STUDY MATERIAL ::
┏━━

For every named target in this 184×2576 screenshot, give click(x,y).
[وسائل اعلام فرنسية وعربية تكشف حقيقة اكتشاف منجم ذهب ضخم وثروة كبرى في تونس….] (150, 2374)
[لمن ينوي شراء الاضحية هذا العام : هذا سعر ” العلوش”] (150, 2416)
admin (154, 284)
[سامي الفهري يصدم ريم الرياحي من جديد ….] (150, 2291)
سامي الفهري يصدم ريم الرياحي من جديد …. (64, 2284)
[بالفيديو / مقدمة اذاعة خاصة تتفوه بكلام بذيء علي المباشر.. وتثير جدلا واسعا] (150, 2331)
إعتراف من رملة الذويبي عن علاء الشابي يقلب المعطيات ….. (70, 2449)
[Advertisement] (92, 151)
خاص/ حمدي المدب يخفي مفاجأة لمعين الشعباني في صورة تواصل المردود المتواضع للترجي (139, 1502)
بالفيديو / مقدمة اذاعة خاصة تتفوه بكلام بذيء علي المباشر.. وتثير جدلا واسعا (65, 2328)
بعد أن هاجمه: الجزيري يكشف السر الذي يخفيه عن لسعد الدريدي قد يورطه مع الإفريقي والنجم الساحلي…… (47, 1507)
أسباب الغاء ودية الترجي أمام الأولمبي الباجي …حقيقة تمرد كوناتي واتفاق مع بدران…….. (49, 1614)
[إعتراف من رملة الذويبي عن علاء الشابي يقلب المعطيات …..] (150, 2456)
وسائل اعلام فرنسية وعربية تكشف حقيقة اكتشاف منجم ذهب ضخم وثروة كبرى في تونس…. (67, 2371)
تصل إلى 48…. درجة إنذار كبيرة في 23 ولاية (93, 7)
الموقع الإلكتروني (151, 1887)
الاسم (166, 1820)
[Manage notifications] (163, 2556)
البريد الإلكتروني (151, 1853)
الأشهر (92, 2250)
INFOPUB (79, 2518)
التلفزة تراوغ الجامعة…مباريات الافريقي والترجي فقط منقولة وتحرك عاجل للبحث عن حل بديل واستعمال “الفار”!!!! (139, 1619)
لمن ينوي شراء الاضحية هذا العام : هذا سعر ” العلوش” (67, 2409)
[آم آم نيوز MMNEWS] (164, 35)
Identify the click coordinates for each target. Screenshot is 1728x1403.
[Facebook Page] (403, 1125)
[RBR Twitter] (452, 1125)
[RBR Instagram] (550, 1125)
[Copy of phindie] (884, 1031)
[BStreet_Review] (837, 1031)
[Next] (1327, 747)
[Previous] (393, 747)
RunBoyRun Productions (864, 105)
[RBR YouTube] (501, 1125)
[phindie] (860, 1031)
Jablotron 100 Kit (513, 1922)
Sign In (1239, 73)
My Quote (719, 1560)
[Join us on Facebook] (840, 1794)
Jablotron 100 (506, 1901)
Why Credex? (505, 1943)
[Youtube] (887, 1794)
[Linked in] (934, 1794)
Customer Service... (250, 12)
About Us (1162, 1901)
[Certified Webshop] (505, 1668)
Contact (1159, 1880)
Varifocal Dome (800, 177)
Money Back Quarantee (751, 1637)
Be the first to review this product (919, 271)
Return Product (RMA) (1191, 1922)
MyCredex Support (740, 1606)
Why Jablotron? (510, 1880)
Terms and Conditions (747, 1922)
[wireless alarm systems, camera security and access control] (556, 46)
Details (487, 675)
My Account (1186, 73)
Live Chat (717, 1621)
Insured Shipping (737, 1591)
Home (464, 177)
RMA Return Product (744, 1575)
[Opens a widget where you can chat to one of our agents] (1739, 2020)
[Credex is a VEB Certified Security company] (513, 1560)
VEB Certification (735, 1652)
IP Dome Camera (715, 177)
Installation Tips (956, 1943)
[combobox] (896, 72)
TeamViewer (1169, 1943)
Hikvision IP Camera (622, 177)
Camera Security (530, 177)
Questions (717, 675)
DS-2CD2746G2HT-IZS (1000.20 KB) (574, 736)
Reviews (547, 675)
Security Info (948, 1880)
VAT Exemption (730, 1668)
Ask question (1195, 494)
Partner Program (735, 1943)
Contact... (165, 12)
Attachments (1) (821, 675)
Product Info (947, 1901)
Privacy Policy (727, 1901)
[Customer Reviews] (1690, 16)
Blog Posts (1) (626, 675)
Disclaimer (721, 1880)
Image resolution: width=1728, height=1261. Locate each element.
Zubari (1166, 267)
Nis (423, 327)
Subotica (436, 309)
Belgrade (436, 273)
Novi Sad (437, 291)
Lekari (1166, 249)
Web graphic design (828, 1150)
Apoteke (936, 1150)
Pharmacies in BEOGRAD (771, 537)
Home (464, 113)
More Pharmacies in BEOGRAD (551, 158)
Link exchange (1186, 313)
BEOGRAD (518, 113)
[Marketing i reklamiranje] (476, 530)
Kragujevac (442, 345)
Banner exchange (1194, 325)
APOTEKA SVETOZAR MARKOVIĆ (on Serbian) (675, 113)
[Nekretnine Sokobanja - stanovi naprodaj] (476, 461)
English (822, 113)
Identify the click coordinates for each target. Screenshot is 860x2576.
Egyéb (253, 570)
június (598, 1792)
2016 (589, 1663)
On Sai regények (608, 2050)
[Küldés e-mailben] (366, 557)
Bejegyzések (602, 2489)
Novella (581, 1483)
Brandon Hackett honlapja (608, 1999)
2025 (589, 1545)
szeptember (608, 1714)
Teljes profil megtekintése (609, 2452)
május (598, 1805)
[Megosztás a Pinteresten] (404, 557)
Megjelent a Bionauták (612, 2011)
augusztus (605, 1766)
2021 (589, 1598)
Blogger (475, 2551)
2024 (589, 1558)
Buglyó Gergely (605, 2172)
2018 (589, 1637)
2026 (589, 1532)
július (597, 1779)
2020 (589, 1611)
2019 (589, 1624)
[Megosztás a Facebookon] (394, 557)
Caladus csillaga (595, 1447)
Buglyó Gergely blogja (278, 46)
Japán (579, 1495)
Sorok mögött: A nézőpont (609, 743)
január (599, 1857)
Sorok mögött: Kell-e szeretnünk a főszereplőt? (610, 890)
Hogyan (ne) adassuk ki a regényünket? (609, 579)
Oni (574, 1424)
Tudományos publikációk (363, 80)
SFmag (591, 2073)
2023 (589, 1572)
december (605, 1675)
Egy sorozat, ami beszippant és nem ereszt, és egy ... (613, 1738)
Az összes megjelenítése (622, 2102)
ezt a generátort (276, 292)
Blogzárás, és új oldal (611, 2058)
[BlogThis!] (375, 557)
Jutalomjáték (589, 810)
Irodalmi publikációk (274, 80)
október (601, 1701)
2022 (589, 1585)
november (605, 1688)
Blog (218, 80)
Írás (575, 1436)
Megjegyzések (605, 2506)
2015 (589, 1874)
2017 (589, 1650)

┗━━

TASK TO COMPLETE ::
Every entry must be duplicated exactly as it stands.

PROBLEM SOLUTION ::
For every named target in this 184×2576 screenshot, give click(x,y).
[وسائل اعلام فرنسية وعربية تكشف حقيقة اكتشاف منجم ذهب ضخم وثروة كبرى في تونس….] (150, 2374)
[لمن ينوي شراء الاضحية هذا العام : هذا سعر ” العلوش”] (150, 2416)
admin (154, 284)
[سامي الفهري يصدم ريم الرياحي من جديد ….] (150, 2291)
سامي الفهري يصدم ريم الرياحي من جديد …. (64, 2284)
[بالفيديو / مقدمة اذاعة خاصة تتفوه بكلام بذيء علي المباشر.. وتثير جدلا واسعا] (150, 2331)
إعتراف من رملة الذويبي عن علاء الشابي يقلب المعطيات ….. (70, 2449)
[Advertisement] (92, 151)
خاص/ حمدي المدب يخفي مفاجأة لمعين الشعباني في صورة تواصل المردود المتواضع للترجي (139, 1502)
بالفيديو / مقدمة اذاعة خاصة تتفوه بكلام بذيء علي المباشر.. وتثير جدلا واسعا (65, 2328)
بعد أن هاجمه: الجزيري يكشف السر الذي يخفيه عن لسعد الدريدي قد يورطه مع الإفريقي والنجم الساحلي…… (47, 1507)
أسباب الغاء ودية الترجي أمام الأولمبي الباجي …حقيقة تمرد كوناتي واتفاق مع بدران…….. (49, 1614)
[إعتراف من رملة الذويبي عن علاء الشابي يقلب المعطيات …..] (150, 2456)
وسائل اعلام فرنسية وعربية تكشف حقيقة اكتشاف منجم ذهب ضخم وثروة كبرى في تونس…. (67, 2371)
تصل إلى 48…. درجة إنذار كبيرة في 23 ولاية (93, 7)
الموقع الإلكتروني (151, 1887)
الاسم (166, 1820)
[Manage notifications] (163, 2556)
البريد الإلكتروني (151, 1853)
الأشهر (92, 2250)
INFOPUB (79, 2518)
التلفزة تراوغ الجامعة…مباريات الافريقي والترجي فقط منقولة وتحرك عاجل للبحث عن حل بديل واستعمال “الفار”!!!! (139, 1619)
لمن ينوي شراء الاضحية هذا العام : هذا سعر ” العلوش” (67, 2409)
[آم آم نيوز MMNEWS] (164, 35)
Identify the click coordinates for each target. Screenshot is 1728x1403.
[Facebook Page] (403, 1125)
[RBR Twitter] (452, 1125)
[RBR Instagram] (550, 1125)
[Copy of phindie] (884, 1031)
[BStreet_Review] (837, 1031)
[Next] (1327, 747)
[Previous] (393, 747)
RunBoyRun Productions (864, 105)
[RBR YouTube] (501, 1125)
[phindie] (860, 1031)
Jablotron 100 Kit (513, 1922)
Sign In (1239, 73)
My Quote (719, 1560)
[Join us on Facebook] (840, 1794)
Jablotron 100 (506, 1901)
Why Credex? (505, 1943)
[Youtube] (887, 1794)
[Linked in] (934, 1794)
Customer Service... (250, 12)
About Us (1162, 1901)
[Certified Webshop] (505, 1668)
Contact (1159, 1880)
Varifocal Dome (800, 177)
Money Back Quarantee (751, 1637)
Be the first to review this product (919, 271)
Return Product (RMA) (1191, 1922)
MyCredex Support (740, 1606)
Why Jablotron? (510, 1880)
Terms and Conditions (747, 1922)
[wireless alarm systems, camera security and access control] (556, 46)
Details (487, 675)
My Account (1186, 73)
Live Chat (717, 1621)
Insured Shipping (737, 1591)
Home (464, 177)
RMA Return Product (744, 1575)
[Opens a widget where you can chat to one of our agents] (1739, 2020)
[Credex is a VEB Certified Security company] (513, 1560)
VEB Certification (735, 1652)
IP Dome Camera (715, 177)
Installation Tips (956, 1943)
[combobox] (896, 72)
TeamViewer (1169, 1943)
Hikvision IP Camera (622, 177)
Camera Security (530, 177)
Questions (717, 675)
DS-2CD2746G2HT-IZS (1000.20 KB) (574, 736)
Reviews (547, 675)
Security Info (948, 1880)
VAT Exemption (730, 1668)
Ask question (1195, 494)
Partner Program (735, 1943)
Contact... (165, 12)
Attachments (1) (821, 675)
Product Info (947, 1901)
Privacy Policy (727, 1901)
[Customer Reviews] (1690, 16)
Blog Posts (1) (626, 675)
Disclaimer (721, 1880)
Image resolution: width=1728, height=1261. Locate each element.
Zubari (1166, 267)
Nis (423, 327)
Subotica (436, 309)
Belgrade (436, 273)
Novi Sad (437, 291)
Lekari (1166, 249)
Web graphic design (828, 1150)
Apoteke (936, 1150)
Pharmacies in BEOGRAD (771, 537)
Home (464, 113)
More Pharmacies in BEOGRAD (551, 158)
Link exchange (1186, 313)
BEOGRAD (518, 113)
[Marketing i reklamiranje] (476, 530)
Kragujevac (442, 345)
Banner exchange (1194, 325)
APOTEKA SVETOZAR MARKOVIĆ (on Serbian) (675, 113)
[Nekretnine Sokobanja - stanovi naprodaj] (476, 461)
English (822, 113)
Identify the click coordinates for each target. Screenshot is 860x2576.
Egyéb (253, 570)
június (598, 1792)
2016 (589, 1663)
On Sai regények (608, 2050)
[Küldés e-mailben] (366, 557)
Bejegyzések (602, 2489)
Novella (581, 1483)
Brandon Hackett honlapja (608, 1999)
2025 (589, 1545)
szeptember (608, 1714)
Teljes profil megtekintése (609, 2452)
május (598, 1805)
[Megosztás a Pinteresten] (404, 557)
Megjelent a Bionauták (612, 2011)
augusztus (605, 1766)
2021 (589, 1598)
Blogger (475, 2551)
2024 (589, 1558)
Buglyó Gergely (605, 2172)
2018 (589, 1637)
2026 (589, 1532)
július (597, 1779)
2020 (589, 1611)
2019 (589, 1624)
[Megosztás a Facebookon] (394, 557)
Caladus csillaga (595, 1447)
Buglyó Gergely blogja (278, 46)
Japán (579, 1495)
Sorok mögött: A nézőpont (609, 743)
január (599, 1857)
Sorok mögött: Kell-e szeretnünk a főszereplőt? (610, 890)
Hogyan (ne) adassuk ki a regényünket? (609, 579)
Oni (574, 1424)
Tudományos publikációk (363, 80)
SFmag (591, 2073)
2023 (589, 1572)
december (605, 1675)
Egy sorozat, ami beszippant és nem ereszt, és egy ... (613, 1738)
Az összes megjelenítése (622, 2102)
ezt a generátort (276, 292)
Blogzárás, és új oldal (611, 2058)
[BlogThis!] (375, 557)
Jutalomjáték (589, 810)
Irodalmi publikációk (274, 80)
október (601, 1701)
2022 (589, 1585)
november (605, 1688)
Blog (218, 80)
Írás (575, 1436)
Megjegyzések (605, 2506)
2015 (589, 1874)
2017 (589, 1650)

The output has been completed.